Friday, November 26, 2010

Day 125: The Bride Wore Black


"I am Julie Kohler."

Revenge films are slightly exploitative. They play on our attachments to good people by dropping them into horrific situations. Once we see these characters get violated, we often are thirsty for vengeance, a vengeance that must be achieved by any means necessary. Having this appeal allows us to ride along with our protagonists as they throw their moral conscience to the wayside and draw blood from those who did them wrong. Despite my interest in getting redemption, I often find myself asking one question: “What’s the price of revenge?” This question is often overlooked in most revenge films, especially the exploitation films that littered the 60’s and 70’s. Our characters don’t think twice about the violence that will be committed, nor do we as an audience. We gleefully follow along because we know those villains deserve it. Or do they? In most cases, the heinous acts done to protagonists in film are worthy of bloodshed, but can we knowingly go down a road to retribution if the motives of evildoers are ambiguous?

Ambiguity can lead to moral conflict, and this is undoubtedly something we feel in Francois Truffaut’s The Bride Wore Black, an homage to the films of Alfred Hitchcock. Featuring shots that are reminiscent of a Hitchcock film melded with Truffaut’s New Wave sensibilities, The Bride Wore Black is a complex revenge film with a dash of sexualized thrills. Much like Kill Bill, which is eerily similar, Bride tells the tale of a woman whose husband was murdered on their wedding day. Unlike Kill Bill though, Truffaut examines the repercussions of revenge on not only the seedy individuals who are about to be struck by wrath personified, but also the revenge seeker. The woman in question is Julie Kohler (Jeanne Moreau) who, after failing to commit suicide, sets her sights on the five men she believes killed her husband. One by one she meets each of the culprits as she uses her sex appeal to rope them in. Once she has a grip on her victims, Julie tactfully uses the environment to issue a death blow.
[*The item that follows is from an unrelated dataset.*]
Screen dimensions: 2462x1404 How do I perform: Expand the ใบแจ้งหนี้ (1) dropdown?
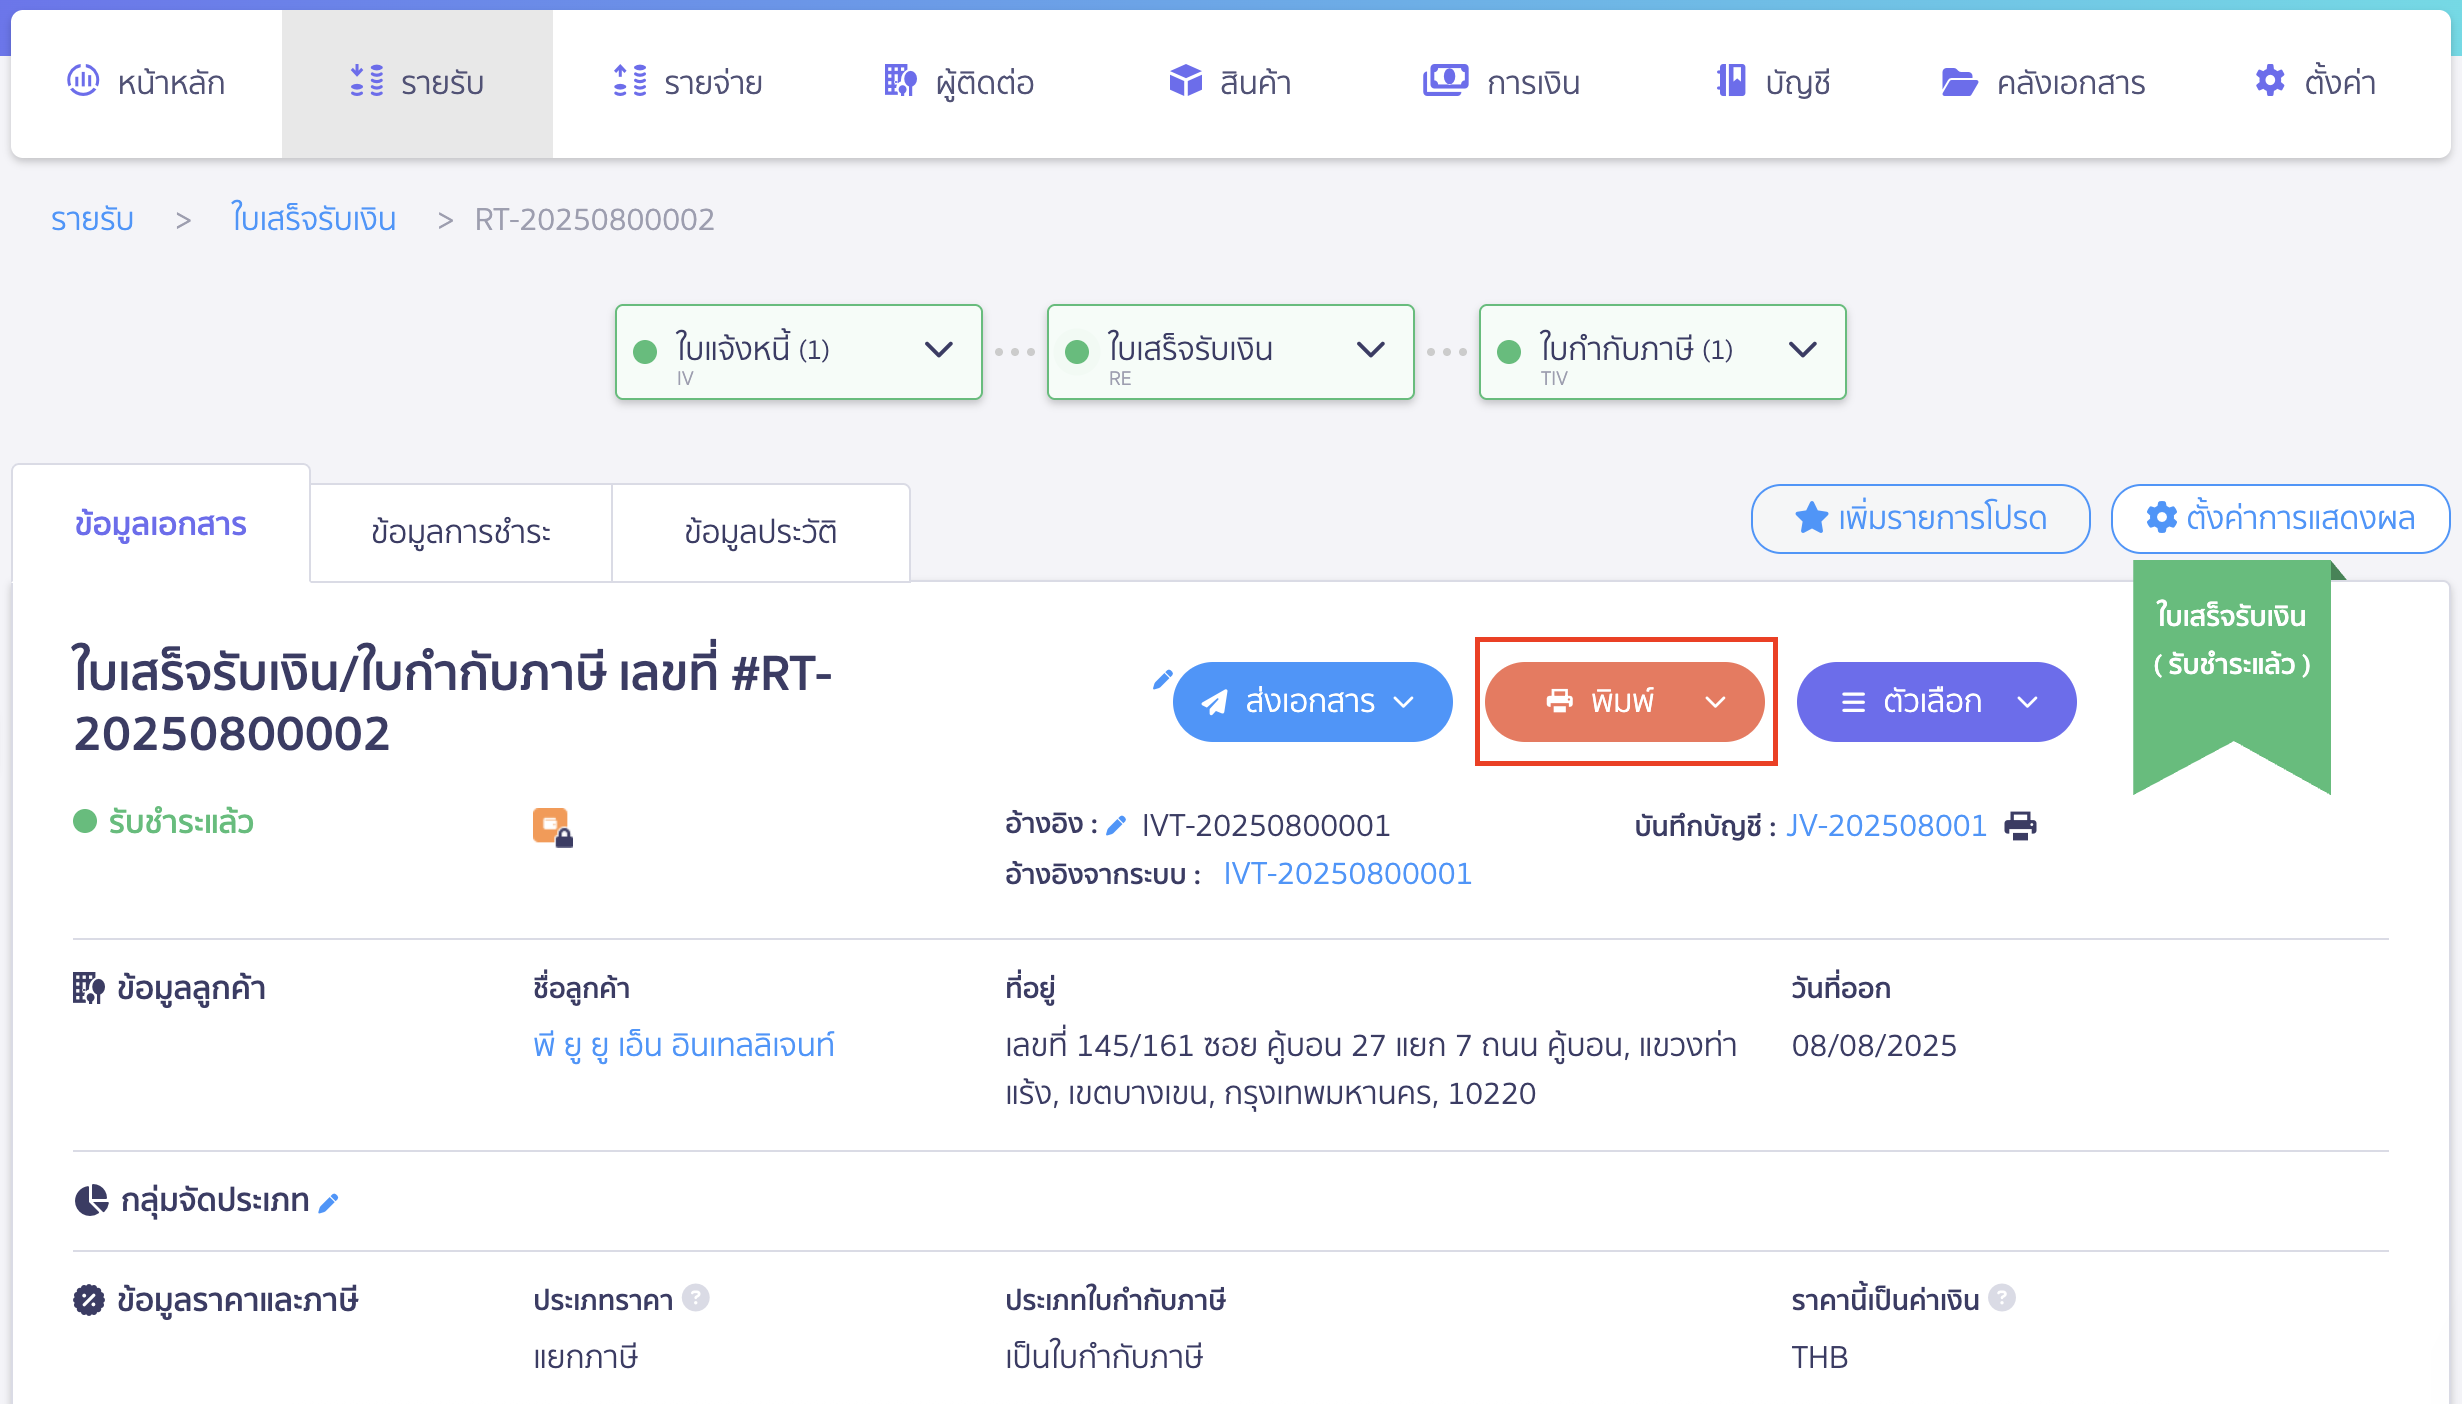tap(938, 350)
Although the counter attacks by Julie are usual fodder for revenge films, Bride is atypical to all of the films with a redemptive streak. In exploitation films, and in most revenge films in general, we’ve seen the act that sets the protagonist off, but Truffaut plays his cards close to the chest. Slowly, but surely the actual events that surround the murder of Julie’s husband are revealed, and they’re done so in a way that makes us uneasy in Julie’s destruction of other human beings because the details are not entirely known. As a matter of fact, we only know as much as she does: the name of the victims and their whereabouts. Through the impeccable guidance of Truffaut and the calculated performance of Moreau, there is not only doubt in ourselves, but in Julie as well. This makes the deaths of the men who haunt Julie’s mind feel unfulfilling. Actually, they seem far more barbaric considering the details are more like silhouettes than anything completely distinguishable. Unfortunately, this is a notion that escapes Julie at first glance. In her first kill, she seems to garner some satisfaction, but as she moves along her hit list, she finds that more resides behind the men than their name on a death list.

Regardless of the taut chase Truffaut constructs, there is one particular aspect of the film that most viewers can’t get past and that’s the knowledge Julie possesses over her husband’s killers. More specifically, how she tracked down five men she possibly couldn't have seen moments after her husband’s murder. Normally I’d want some idea as to how this came about, but ultimately it’s a minor problem that works within the context of Julie’s ambiguous death march. We don’t know everything. Instead, we move forward under the guise that we know enough to justify Julie’s vindictive acts. The same can be said for Julie. She keeps working down her list, hoping what she’s doing can be rationalized as a victim’s response. With there being a lack of truth until the end, revenge doesn’t become a cathartic act. In reality, it becomes a burden to everyone involved.